[Records from a data source]
*****

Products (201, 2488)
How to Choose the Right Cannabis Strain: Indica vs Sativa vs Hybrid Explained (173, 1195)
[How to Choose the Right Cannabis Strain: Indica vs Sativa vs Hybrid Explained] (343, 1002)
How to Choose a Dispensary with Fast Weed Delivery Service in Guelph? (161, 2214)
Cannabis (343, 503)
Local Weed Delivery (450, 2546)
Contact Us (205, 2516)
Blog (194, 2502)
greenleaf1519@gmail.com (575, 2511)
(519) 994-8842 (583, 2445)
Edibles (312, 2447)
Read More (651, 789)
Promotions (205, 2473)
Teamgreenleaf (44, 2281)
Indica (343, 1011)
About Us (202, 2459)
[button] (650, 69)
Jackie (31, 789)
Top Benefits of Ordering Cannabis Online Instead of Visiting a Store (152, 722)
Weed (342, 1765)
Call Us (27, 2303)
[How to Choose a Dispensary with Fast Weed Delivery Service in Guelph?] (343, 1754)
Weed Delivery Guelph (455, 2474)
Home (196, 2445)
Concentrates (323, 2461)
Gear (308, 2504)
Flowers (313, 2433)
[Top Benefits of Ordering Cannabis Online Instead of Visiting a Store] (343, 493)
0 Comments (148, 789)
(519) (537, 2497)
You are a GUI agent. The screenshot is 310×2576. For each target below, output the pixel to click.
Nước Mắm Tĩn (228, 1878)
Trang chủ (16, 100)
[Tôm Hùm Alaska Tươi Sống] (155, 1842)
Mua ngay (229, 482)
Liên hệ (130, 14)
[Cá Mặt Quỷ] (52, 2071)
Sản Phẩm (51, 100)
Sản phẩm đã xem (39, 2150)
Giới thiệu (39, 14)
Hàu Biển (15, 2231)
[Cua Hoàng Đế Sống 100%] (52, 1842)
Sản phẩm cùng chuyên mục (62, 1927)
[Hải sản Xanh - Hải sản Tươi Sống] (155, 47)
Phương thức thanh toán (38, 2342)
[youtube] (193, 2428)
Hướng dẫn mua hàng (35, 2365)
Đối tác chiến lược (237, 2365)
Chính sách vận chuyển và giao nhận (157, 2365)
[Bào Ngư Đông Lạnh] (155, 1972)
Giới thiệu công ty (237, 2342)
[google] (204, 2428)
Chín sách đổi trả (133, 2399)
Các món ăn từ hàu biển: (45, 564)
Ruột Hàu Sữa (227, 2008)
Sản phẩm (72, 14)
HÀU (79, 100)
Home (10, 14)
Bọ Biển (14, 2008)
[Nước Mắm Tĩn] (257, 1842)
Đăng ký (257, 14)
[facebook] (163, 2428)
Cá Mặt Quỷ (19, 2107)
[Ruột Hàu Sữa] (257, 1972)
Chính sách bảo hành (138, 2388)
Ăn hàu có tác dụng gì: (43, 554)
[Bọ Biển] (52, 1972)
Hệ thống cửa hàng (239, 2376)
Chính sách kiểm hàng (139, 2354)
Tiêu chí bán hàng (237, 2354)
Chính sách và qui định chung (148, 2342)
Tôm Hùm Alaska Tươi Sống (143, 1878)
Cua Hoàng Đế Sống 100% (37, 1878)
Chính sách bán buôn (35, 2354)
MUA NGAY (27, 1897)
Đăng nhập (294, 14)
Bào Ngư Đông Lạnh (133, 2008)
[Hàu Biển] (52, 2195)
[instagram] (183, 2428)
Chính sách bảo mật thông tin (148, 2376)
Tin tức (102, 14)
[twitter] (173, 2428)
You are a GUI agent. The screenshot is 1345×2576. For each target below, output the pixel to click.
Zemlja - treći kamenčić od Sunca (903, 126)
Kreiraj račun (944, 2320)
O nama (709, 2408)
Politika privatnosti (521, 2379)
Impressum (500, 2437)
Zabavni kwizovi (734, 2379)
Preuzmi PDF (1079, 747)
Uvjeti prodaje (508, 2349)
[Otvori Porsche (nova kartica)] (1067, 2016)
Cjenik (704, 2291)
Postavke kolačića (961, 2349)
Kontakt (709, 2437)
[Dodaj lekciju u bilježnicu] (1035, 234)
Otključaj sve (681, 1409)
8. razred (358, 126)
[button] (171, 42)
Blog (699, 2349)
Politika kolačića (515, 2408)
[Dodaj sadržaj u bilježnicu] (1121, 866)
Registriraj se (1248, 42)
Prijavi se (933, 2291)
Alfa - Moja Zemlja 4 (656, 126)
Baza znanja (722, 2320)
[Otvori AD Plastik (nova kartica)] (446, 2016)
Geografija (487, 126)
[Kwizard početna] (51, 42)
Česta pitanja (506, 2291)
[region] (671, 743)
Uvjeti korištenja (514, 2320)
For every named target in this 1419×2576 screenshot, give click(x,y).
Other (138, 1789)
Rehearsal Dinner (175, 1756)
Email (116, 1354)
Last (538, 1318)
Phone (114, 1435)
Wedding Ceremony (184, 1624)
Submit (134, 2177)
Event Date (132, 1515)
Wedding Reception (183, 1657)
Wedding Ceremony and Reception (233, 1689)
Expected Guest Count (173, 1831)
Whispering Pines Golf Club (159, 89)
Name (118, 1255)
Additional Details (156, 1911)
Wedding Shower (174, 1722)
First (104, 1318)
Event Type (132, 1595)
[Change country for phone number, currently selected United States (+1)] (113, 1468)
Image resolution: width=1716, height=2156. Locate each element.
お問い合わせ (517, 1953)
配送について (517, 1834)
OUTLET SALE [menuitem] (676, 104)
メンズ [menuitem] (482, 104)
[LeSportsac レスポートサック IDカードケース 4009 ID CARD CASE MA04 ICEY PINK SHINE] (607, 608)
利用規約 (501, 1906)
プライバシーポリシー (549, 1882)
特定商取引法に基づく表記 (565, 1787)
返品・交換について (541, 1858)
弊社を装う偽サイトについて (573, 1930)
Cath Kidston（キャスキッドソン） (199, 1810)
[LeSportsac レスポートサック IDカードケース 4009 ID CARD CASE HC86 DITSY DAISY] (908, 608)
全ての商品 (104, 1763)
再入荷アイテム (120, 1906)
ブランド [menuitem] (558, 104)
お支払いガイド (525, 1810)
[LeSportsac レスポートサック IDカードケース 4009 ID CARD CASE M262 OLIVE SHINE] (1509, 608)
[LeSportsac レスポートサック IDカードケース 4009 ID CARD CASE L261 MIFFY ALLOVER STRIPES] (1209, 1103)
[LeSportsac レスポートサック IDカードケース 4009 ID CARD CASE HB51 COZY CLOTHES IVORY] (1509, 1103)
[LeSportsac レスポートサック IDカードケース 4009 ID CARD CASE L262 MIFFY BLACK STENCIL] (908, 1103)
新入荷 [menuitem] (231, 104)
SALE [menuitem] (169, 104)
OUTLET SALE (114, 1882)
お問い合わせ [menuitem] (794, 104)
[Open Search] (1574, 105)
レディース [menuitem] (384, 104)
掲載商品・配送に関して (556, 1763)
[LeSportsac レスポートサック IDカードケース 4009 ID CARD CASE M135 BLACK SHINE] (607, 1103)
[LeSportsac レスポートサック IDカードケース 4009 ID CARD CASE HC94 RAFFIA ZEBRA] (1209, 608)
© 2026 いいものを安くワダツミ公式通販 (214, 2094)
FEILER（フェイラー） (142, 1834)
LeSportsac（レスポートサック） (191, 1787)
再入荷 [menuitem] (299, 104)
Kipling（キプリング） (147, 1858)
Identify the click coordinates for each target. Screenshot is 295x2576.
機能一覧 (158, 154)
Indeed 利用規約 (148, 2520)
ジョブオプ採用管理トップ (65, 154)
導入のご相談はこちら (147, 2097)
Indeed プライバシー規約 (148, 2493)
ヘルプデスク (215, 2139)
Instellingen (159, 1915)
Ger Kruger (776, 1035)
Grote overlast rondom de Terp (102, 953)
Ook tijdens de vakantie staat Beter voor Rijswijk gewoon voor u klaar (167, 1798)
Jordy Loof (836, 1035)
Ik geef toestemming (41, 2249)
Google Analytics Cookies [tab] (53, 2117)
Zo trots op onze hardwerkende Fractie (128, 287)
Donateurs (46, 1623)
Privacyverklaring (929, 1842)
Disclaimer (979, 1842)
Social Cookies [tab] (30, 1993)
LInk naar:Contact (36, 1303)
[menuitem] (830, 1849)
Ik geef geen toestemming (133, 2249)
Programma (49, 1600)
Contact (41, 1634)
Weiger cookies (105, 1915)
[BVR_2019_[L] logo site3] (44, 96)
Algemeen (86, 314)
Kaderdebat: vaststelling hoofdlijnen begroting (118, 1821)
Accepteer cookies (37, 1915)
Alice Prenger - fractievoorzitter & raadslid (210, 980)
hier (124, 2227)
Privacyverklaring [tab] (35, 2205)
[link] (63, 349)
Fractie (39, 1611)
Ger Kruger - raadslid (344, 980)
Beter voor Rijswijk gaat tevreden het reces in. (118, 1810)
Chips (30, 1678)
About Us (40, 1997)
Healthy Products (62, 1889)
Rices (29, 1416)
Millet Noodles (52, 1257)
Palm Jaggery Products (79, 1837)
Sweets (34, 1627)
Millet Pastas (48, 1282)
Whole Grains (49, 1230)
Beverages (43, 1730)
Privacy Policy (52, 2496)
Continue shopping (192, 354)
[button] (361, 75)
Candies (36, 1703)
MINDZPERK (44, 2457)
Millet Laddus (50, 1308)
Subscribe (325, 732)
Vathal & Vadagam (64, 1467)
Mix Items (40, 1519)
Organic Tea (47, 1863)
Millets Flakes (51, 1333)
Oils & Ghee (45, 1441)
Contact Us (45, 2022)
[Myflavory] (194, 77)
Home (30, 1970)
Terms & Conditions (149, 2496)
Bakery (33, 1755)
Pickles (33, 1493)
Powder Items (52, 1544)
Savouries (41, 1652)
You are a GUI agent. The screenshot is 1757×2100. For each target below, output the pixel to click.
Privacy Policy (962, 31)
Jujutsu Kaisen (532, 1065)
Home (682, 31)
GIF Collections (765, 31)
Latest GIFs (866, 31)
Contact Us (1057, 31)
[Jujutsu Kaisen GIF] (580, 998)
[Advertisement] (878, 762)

*****

Transcribe each line of the data above, unaltered, from the one where "ブランド [menuitem] (558, 104)" appears to the one where "[LeSportsac レスポートサック IDカードケース 4009 ID CARD CASE L261" appears, inclusive of both.

Task solution
ブランド [menuitem] (558, 104)
お支払いガイド (525, 1810)
[LeSportsac レスポートサック IDカードケース 4009 ID CARD CASE M262 OLIVE SHINE] (1509, 608)
[LeSportsac レスポートサック IDカードケース 4009 ID CARD CASE L261 MIFFY ALLOVER STRIPES] (1209, 1103)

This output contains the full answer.